Check each line of the material below for "Given" and copy those where it appears.

########################################

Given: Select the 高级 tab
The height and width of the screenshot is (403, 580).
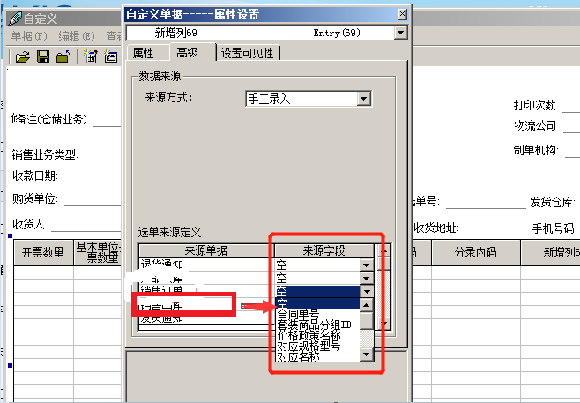Looking at the screenshot, I should click(x=188, y=53).
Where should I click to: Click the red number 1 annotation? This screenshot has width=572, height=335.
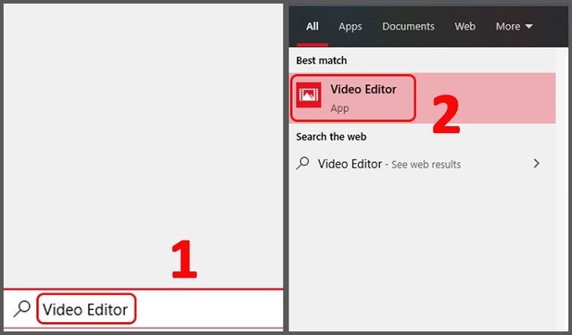coord(183,260)
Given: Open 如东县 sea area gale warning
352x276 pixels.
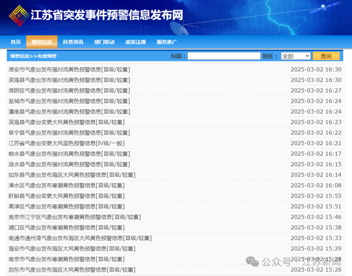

########################################

> [ANSWER TO THIS EXERCISE]
Given: Select the 高级 tab
Given: Open 如东县 sea area gale warning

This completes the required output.